David’s name appears in Holy Scripture more often than any other name. Far more. In fact, references to David occur more frequently than those to Moses and Abraham combined. This is true whether we base the count on the Hebrew Bible alone or the combined canon of Old and New Testaments, which together comprise the Christian Bible.

Two entire books of the Hebrew Bible (Old Testament), 1 and 2 Samuel, are devoted to the life of David. The renowned translator and Hebrew scholar Robert Alter titled his recent translation and commentary of those books The David Story.

Of greater importance than the repetition of his name in scripture are the words used to describe David. Particularly the words of the prophet Samuel to Saul, as he informed him that David would be Israel’s new King (1 Samuel 13:14): “The Lord has already sought out for Himself a man after His own heart and the Lord has appointed him prince to his people…” (Alter).

Ironically, it is also the lack of biblical repetition of the phrase “a man after His own heart” that establishes its, and David’s, significance. That string of words, that specific description, is unique in scripture. Yes, the simple fact that God describes David that way should be enough to rivet our attention. But realizing those very words are reserved for David and David alone has the impact of adding an exclamation point. Pay careful attention, the text is telling us. And the early believers did. The designation spoken through the prophet in the Old Testament is repeated once more in the New Testament in Acts 13:22: “And when He had removed him [Saul], He raised up David to be their King, of whom He testified and said, ‘I have found in David the son of Jesse a man after My heart, who will do all My will.” (ESV)

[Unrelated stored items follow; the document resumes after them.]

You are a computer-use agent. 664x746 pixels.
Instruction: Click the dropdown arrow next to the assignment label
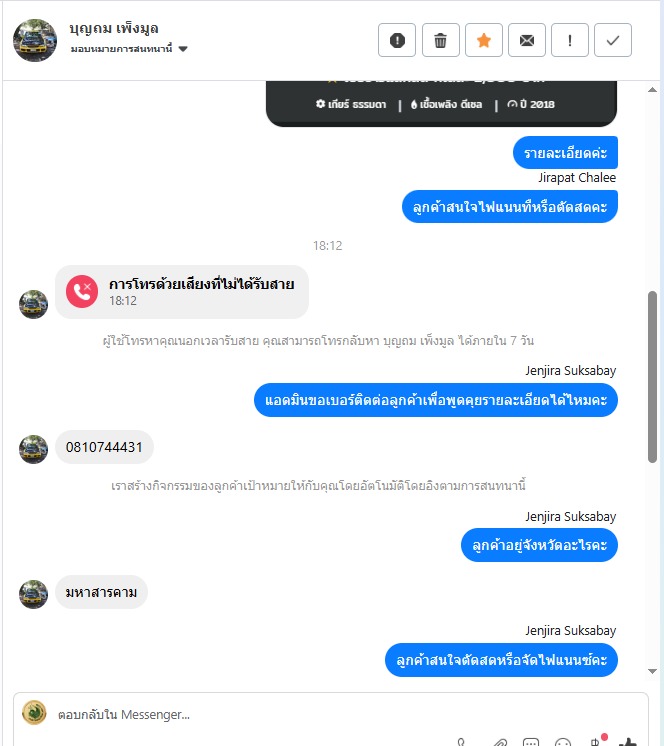coord(183,49)
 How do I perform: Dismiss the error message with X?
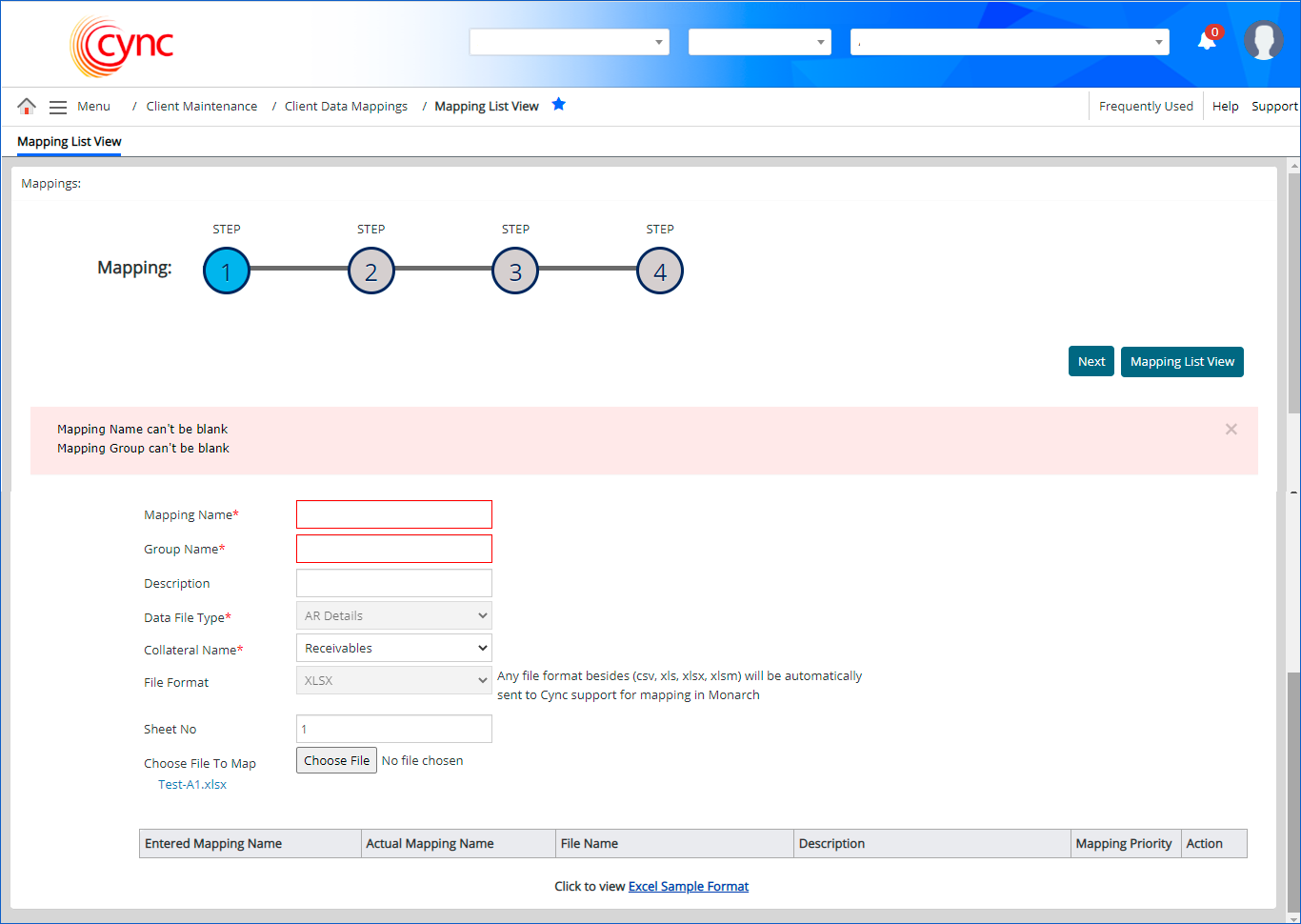[x=1231, y=430]
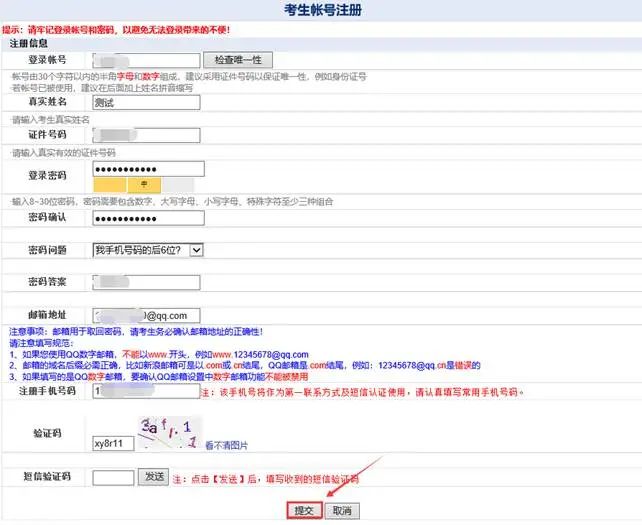Focus the 登录密码 password field

[148, 169]
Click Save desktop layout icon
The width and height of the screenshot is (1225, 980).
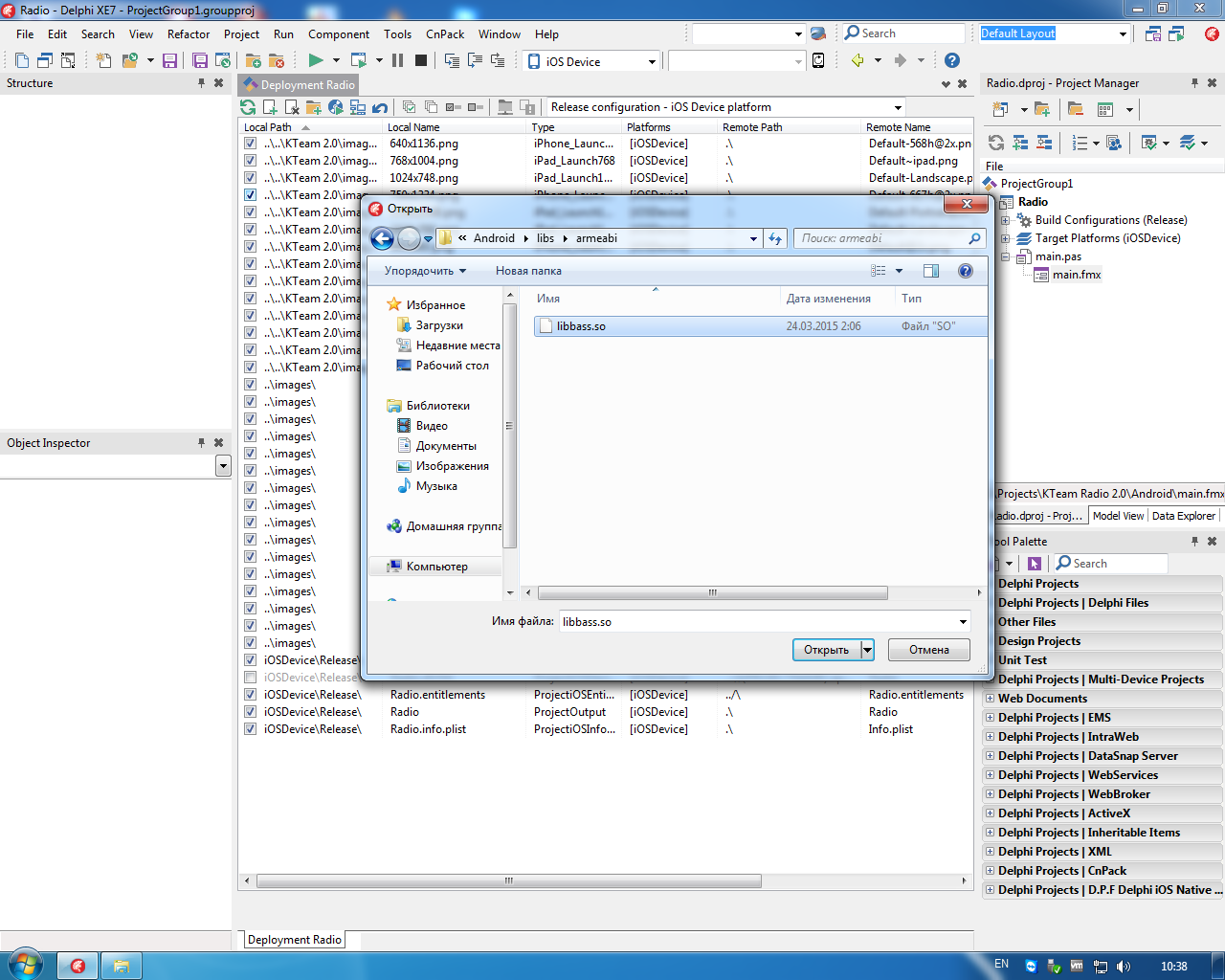pyautogui.click(x=1153, y=33)
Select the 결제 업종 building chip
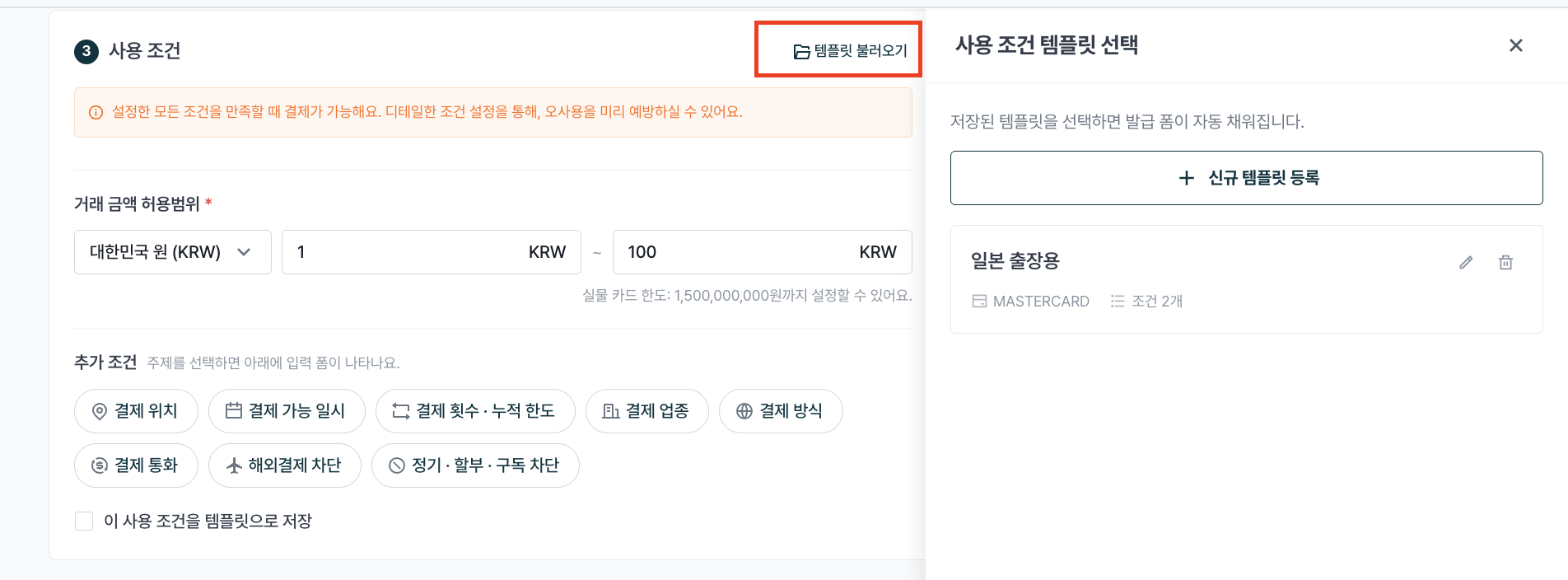Screen dimensions: 1568x580 coord(647,411)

Going back to how often David’s name appears in scripture, I should point out that 24 of the 1078 times it occurs it is part of the phrase “Son of David” and 16 of those references appear in the Gospels (principally Matthew, written for a Jewish audience). While that Son of David, the good Jewish boy, the fully God and fully man Savior and Redeemer of the world walked this earth, he prayed and studied and learned from the faith and life and words of his forefather. Jesus knew that those ancestral psalms were God-breathed and that some of them were prophetic and referred to Him. They were among the last words He spoke from the cross.

That is “Why David.”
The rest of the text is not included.